# Imports

In [1]:
import kagglehub
import kagglehub.config
import json
import os
import numpy as np
import pandas as pd
import torch
import torch.nn as nn
import gradio as gr

from RoadDataLoader import RoadDataLoader
from RoadDataset import RoadDataset

from baseline_models.DeepLabV3Model import DeepLabV3Model
from baseline_models.UNET2D import UNET2D
from Swin_UNET.swin_transformer_unet_skip_expand_decoder_sys import SwinTransformerSys

from wrapper_modules.RoadSegmentationModule import RoadSegmentationModule

from loss_and_eval_functions import dice_score, combined_loss, iou_score

  from .autonotebook import tqdm as notebook_tqdm


# Download

In [2]:
# get kaggle credentials file from ./kaggle.json
with open("./kaggle.json", "r") as f:
    kaggle_json = json.load(f)
kaggel_username = kaggle_json["username"]
kaggel_key = kaggle_json["key"]

In [3]:
kagglehub.config.set_kaggle_credentials(kaggel_username, kaggel_key)

Kaggle credentials set.


In [4]:
# Download latest version
path = kagglehub.dataset_download("payne18/road-detection-dataset-with-masks")
# make data folder if it does not exist
if not os.path.exists("./data"):
    os.mkdir("./data")
# Move data folder to ./data
os.system(f"mv {path} ./data/road-detection-dataset-with-masks")

INFORMATION GIVEN:
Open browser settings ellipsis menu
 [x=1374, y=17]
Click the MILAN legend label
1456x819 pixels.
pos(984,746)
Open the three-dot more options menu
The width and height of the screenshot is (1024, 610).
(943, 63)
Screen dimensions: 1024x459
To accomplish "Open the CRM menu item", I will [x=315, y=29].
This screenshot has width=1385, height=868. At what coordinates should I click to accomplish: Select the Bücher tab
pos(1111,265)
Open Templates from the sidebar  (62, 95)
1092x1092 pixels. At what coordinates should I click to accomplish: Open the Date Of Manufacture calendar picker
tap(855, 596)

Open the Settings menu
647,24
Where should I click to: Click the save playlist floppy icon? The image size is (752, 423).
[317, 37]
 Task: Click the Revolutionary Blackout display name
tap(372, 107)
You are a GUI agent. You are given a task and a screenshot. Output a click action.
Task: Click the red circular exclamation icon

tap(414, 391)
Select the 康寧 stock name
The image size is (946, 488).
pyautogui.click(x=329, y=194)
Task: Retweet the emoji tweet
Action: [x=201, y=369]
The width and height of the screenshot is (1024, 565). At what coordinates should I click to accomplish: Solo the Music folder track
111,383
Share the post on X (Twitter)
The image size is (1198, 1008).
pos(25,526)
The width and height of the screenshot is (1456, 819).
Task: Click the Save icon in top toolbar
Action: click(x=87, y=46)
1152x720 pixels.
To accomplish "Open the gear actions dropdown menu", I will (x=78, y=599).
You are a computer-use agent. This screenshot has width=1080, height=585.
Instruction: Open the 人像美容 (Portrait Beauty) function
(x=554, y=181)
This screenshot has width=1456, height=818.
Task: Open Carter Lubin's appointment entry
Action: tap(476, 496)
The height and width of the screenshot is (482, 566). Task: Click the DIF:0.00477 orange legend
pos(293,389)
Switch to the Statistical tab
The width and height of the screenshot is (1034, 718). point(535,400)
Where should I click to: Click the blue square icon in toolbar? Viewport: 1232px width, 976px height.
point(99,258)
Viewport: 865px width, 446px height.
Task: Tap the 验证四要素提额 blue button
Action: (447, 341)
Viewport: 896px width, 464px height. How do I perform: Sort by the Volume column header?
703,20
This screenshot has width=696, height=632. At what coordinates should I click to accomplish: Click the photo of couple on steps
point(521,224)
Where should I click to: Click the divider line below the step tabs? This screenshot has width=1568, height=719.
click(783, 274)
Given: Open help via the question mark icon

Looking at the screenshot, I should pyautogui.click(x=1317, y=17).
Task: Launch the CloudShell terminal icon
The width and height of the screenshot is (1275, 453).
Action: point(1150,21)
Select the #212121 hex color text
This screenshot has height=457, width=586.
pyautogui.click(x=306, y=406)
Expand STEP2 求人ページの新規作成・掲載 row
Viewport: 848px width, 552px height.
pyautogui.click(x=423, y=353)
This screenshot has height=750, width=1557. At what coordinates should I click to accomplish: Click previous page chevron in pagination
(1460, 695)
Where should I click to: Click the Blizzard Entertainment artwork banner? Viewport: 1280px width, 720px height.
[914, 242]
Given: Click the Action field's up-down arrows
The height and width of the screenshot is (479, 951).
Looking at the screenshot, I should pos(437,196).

WHAT THE TASK ASKS:
In the notebook code, what path is the downloaded dataset moved to?

EXERCISE RESULT:
./data/road-detection-dataset-with-masks